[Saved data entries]
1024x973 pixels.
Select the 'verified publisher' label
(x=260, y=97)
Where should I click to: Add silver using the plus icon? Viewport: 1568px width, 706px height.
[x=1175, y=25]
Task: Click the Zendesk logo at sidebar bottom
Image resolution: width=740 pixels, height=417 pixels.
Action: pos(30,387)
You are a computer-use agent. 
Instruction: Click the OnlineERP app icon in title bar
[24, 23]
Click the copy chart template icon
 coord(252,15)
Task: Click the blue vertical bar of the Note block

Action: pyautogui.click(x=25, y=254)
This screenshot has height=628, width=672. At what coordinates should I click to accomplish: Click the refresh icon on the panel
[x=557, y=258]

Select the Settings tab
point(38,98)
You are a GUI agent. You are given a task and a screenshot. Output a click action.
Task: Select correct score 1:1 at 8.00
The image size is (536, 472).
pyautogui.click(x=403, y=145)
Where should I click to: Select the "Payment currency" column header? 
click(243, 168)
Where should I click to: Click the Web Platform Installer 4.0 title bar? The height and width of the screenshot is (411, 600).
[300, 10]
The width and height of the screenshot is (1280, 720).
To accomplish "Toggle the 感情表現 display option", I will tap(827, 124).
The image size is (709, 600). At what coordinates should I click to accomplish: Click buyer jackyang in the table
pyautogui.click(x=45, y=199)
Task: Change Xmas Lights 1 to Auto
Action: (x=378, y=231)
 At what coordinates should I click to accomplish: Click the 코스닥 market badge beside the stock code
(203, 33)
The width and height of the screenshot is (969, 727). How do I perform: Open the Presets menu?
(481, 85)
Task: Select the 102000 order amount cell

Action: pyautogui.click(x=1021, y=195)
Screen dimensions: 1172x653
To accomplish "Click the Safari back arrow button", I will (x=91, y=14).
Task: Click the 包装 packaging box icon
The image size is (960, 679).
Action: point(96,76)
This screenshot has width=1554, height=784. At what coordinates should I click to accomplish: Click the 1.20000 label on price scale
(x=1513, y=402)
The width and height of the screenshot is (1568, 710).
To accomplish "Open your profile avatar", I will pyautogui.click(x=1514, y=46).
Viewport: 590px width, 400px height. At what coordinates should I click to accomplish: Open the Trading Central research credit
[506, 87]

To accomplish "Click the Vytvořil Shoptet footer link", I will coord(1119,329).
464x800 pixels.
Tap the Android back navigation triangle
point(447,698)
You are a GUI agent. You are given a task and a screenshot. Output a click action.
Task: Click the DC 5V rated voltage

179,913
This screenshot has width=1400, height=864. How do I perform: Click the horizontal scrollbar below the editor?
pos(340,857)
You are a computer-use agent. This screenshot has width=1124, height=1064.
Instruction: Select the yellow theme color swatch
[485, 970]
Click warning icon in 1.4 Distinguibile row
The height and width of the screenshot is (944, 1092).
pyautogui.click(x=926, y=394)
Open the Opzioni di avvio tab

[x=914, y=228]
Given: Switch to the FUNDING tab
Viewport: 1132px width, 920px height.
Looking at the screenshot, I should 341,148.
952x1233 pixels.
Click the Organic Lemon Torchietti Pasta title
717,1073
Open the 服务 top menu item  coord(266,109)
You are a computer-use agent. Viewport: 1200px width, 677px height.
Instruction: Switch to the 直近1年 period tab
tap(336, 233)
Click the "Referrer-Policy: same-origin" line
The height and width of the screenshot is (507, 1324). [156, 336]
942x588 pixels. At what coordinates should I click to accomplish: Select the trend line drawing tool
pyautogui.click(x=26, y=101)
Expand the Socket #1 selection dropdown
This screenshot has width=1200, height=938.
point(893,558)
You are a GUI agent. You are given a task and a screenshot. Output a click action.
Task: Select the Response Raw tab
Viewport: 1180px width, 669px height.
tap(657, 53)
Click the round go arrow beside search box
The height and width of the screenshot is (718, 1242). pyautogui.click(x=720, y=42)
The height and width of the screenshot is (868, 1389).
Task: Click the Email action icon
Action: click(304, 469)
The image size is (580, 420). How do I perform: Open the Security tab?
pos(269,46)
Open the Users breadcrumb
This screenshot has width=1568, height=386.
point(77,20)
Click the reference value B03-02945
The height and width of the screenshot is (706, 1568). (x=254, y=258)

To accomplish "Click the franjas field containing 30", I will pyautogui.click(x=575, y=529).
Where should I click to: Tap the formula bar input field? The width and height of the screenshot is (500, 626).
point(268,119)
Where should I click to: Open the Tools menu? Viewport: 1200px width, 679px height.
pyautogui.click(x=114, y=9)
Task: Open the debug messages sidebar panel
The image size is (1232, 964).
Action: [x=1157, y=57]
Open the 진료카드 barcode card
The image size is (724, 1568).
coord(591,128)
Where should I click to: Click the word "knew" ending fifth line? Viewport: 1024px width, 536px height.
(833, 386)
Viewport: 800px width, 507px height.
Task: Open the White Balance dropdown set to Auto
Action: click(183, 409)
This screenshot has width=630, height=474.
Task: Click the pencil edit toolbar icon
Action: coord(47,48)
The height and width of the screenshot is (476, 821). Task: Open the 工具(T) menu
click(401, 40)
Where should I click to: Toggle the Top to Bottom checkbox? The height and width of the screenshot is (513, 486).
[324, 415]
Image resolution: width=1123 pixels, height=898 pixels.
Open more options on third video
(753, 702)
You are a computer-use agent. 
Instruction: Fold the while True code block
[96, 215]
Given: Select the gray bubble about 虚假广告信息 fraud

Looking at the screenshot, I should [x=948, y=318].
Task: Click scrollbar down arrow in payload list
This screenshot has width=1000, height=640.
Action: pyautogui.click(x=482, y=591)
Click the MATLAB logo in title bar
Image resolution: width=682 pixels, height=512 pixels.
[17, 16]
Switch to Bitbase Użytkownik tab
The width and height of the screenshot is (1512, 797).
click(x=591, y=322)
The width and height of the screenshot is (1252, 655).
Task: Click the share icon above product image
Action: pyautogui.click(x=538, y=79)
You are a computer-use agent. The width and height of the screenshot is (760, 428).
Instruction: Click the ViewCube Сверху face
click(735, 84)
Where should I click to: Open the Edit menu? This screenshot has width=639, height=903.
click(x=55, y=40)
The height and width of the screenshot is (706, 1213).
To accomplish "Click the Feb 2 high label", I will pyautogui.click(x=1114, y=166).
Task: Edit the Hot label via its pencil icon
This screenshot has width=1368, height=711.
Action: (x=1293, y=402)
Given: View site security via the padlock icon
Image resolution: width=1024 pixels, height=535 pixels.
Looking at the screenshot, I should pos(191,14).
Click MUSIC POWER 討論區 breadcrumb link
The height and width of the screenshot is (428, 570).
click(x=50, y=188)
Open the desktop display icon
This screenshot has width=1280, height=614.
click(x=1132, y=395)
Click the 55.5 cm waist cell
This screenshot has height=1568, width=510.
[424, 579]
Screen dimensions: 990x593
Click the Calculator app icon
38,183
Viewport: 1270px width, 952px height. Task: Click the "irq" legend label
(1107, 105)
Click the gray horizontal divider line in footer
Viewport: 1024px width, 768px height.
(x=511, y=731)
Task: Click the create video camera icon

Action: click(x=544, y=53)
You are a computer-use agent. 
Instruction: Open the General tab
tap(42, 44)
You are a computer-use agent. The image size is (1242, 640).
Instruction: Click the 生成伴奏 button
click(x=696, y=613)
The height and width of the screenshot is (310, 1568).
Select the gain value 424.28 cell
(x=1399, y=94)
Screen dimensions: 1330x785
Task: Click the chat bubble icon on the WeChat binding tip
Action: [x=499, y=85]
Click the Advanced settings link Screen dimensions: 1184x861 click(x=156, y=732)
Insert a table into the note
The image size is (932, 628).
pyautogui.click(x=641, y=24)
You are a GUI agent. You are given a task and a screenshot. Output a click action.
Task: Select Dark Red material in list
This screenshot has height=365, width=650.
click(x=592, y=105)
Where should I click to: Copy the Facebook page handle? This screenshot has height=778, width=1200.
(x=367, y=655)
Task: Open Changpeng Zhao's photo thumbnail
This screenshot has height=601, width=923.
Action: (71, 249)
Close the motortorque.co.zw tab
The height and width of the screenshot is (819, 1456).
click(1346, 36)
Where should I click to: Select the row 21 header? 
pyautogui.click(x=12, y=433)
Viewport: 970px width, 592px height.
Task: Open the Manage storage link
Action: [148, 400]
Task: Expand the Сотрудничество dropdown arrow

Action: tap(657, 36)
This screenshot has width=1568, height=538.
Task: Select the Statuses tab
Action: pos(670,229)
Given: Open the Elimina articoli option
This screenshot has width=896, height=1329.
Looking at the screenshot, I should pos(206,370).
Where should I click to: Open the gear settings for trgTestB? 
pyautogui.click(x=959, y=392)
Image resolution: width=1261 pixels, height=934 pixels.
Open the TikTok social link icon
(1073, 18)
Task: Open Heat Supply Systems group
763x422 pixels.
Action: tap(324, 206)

= WHAT THE TASK ASKS =
Show the lines above with "footer".

= SOLUTION =
To accomplish "Click the Vytvořil Shoptet footer link", I will coord(1119,329).
Click the gray horizontal divider line in footer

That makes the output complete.